For each line of the data below that contains "agent", return that line.

═══ Given records ═══

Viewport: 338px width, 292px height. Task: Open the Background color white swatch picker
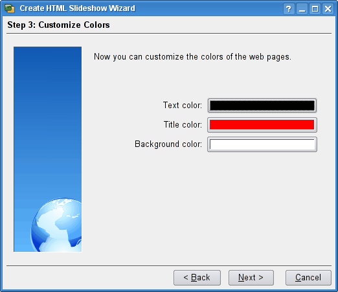[262, 144]
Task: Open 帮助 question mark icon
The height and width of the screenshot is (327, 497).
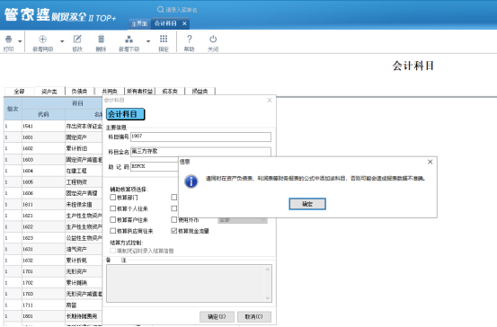Action: [x=190, y=39]
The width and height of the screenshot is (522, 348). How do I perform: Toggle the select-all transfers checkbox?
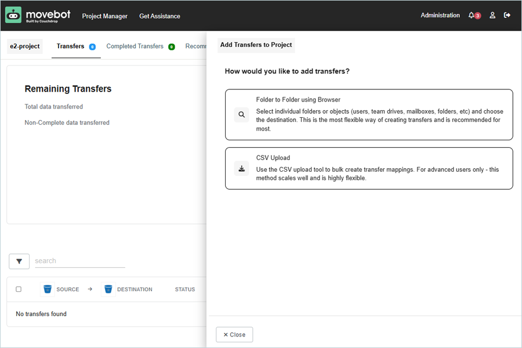point(19,289)
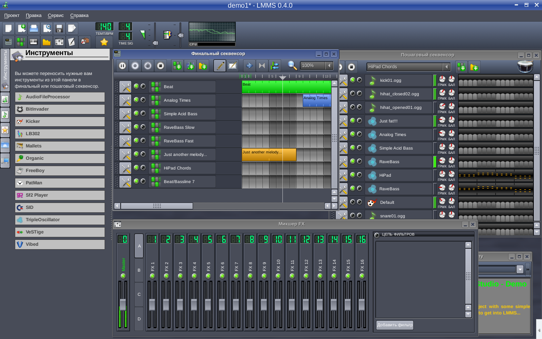
Task: Expand the HiPad Chords pattern dropdown
Action: (x=446, y=67)
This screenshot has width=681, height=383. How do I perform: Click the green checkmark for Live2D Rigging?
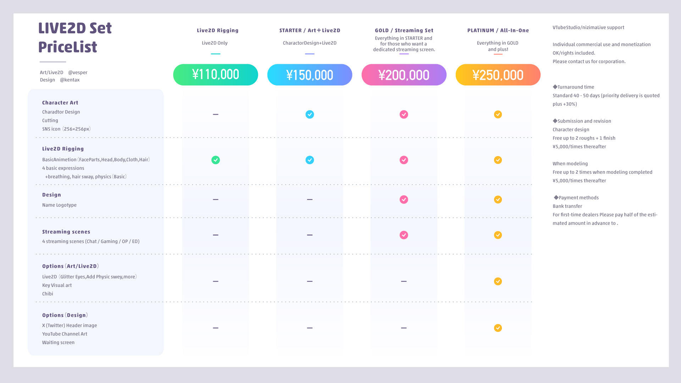(x=215, y=160)
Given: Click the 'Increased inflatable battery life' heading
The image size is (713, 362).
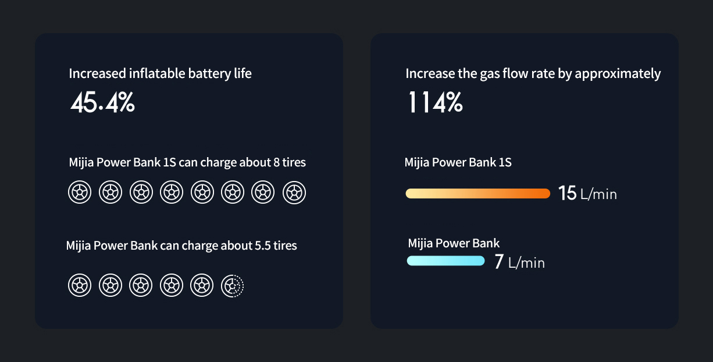Looking at the screenshot, I should (x=161, y=74).
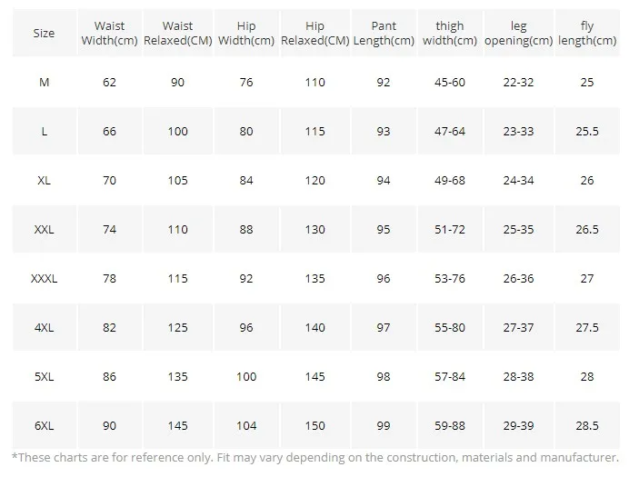This screenshot has height=497, width=629.
Task: Click the Pant Length(cm) header
Action: tap(383, 34)
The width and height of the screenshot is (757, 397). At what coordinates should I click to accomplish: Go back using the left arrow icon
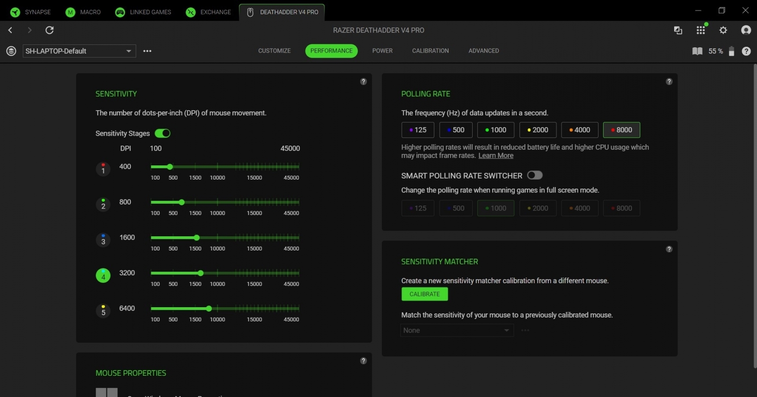tap(10, 30)
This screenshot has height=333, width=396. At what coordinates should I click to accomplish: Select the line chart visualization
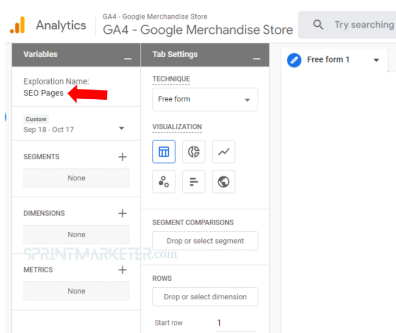224,152
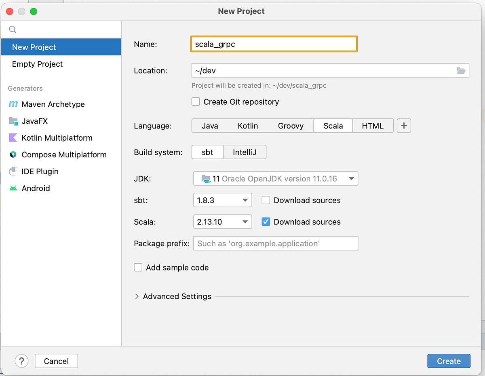Select IntelliJ as the build system
The height and width of the screenshot is (376, 485).
click(245, 152)
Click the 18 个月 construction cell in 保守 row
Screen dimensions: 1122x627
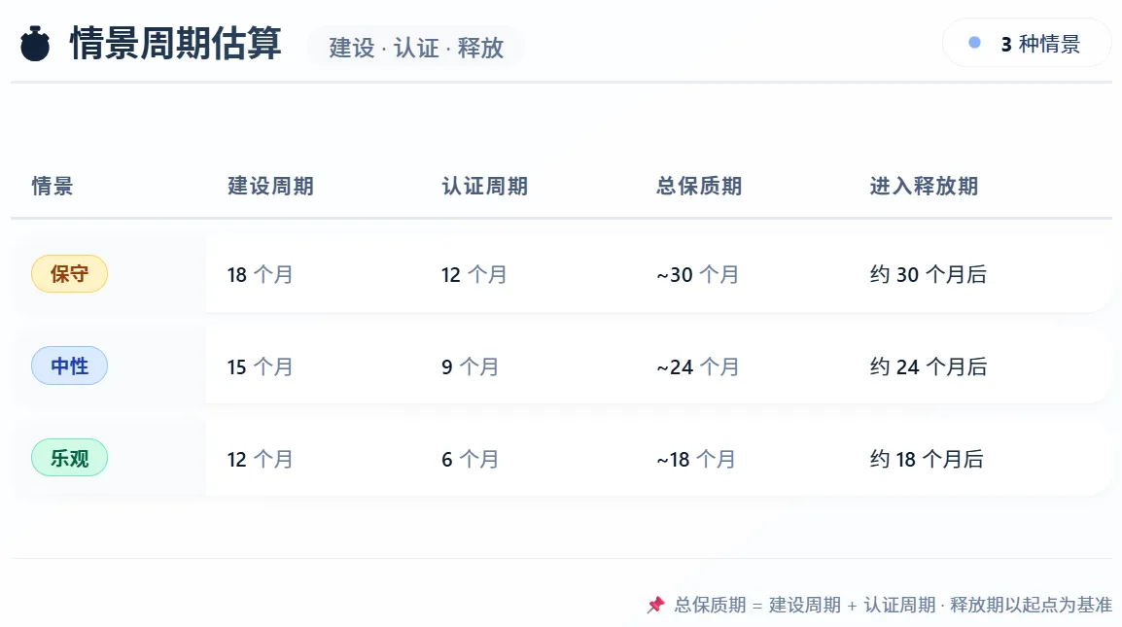tap(260, 274)
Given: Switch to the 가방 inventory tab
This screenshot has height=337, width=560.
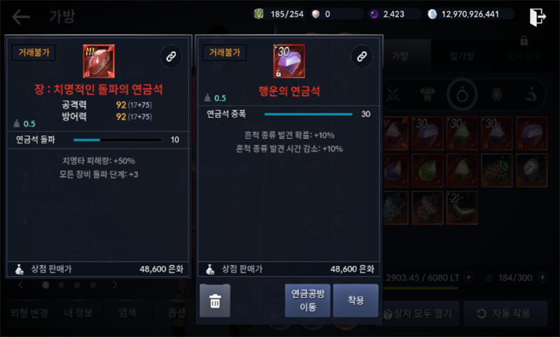Looking at the screenshot, I should point(400,56).
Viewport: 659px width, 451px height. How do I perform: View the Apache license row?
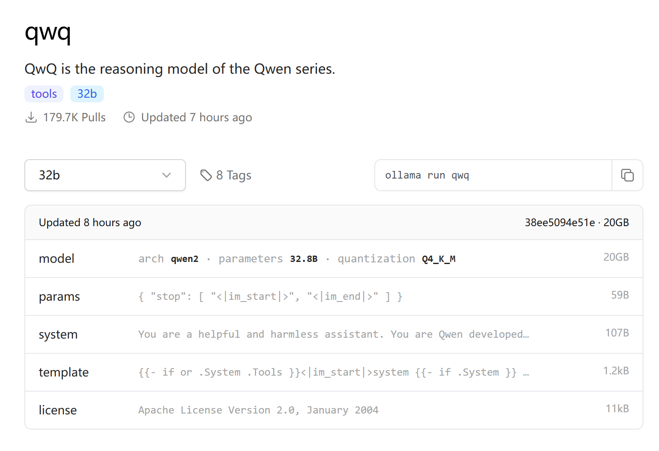pos(334,410)
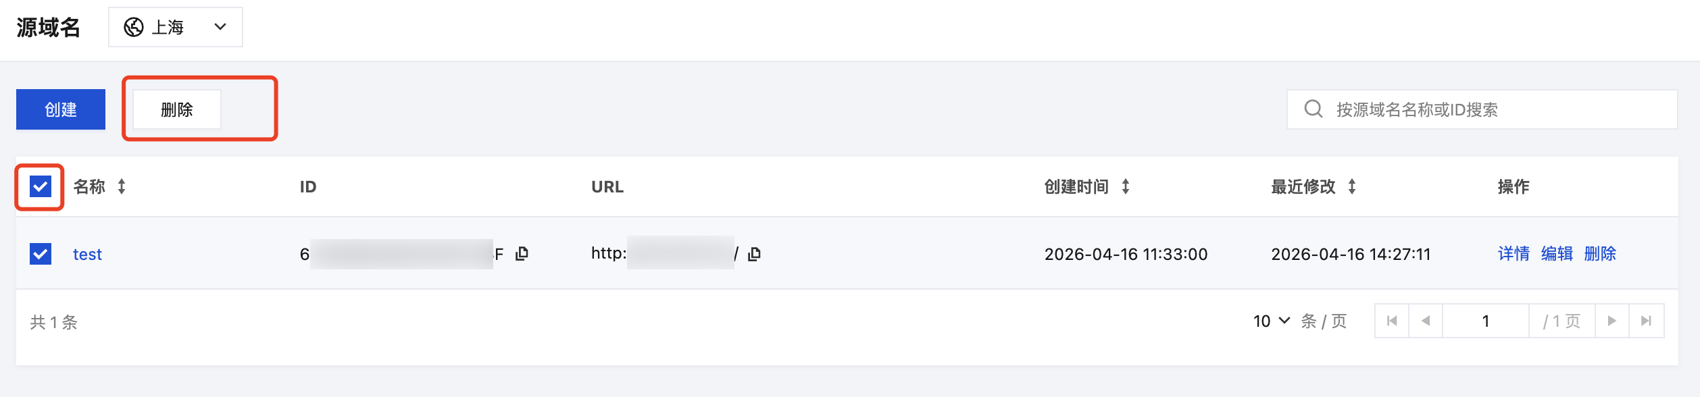This screenshot has height=397, width=1700.
Task: Jump to last page arrow
Action: (x=1647, y=321)
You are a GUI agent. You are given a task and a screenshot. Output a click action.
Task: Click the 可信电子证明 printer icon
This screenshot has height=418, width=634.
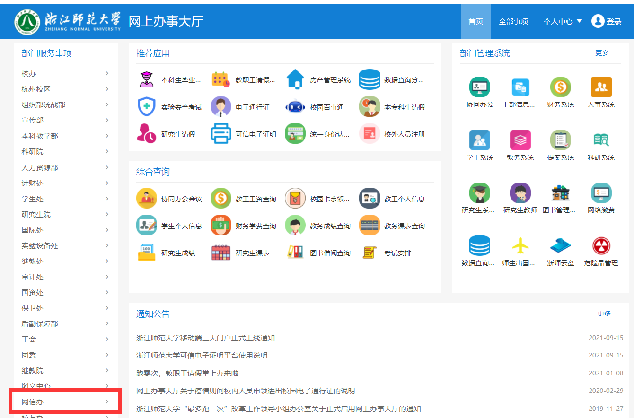pos(220,134)
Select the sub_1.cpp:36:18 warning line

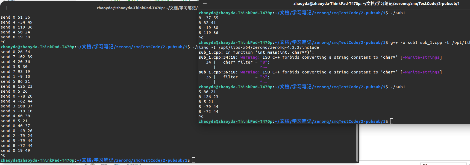coord(320,72)
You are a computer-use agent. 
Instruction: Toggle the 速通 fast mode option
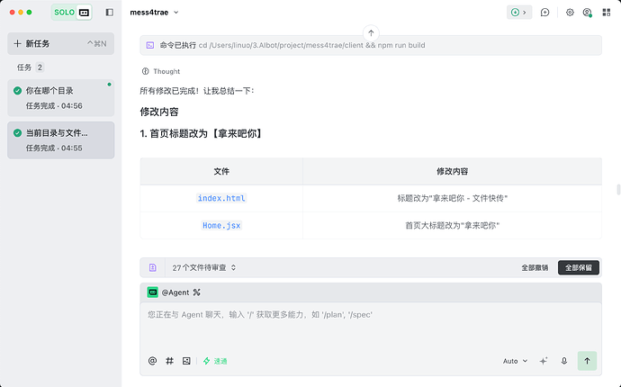point(215,361)

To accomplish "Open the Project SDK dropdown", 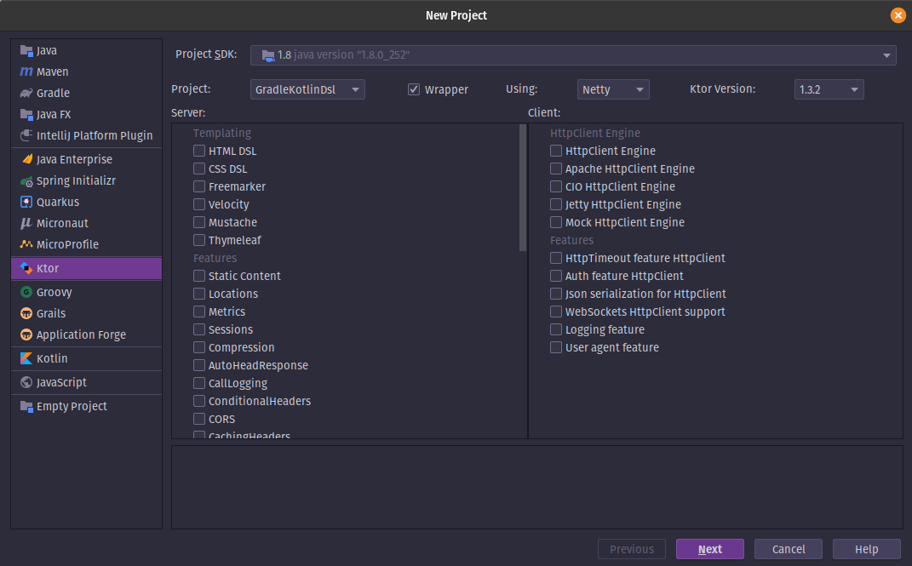I will click(x=572, y=55).
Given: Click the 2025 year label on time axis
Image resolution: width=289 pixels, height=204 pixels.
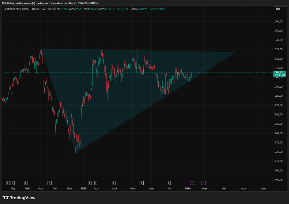Looking at the screenshot, I should tap(84, 188).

═══

• [Task answer]:
You are a GUI agent. You are given a task and a screenshot. Output a click action.
You are a computer-use agent. 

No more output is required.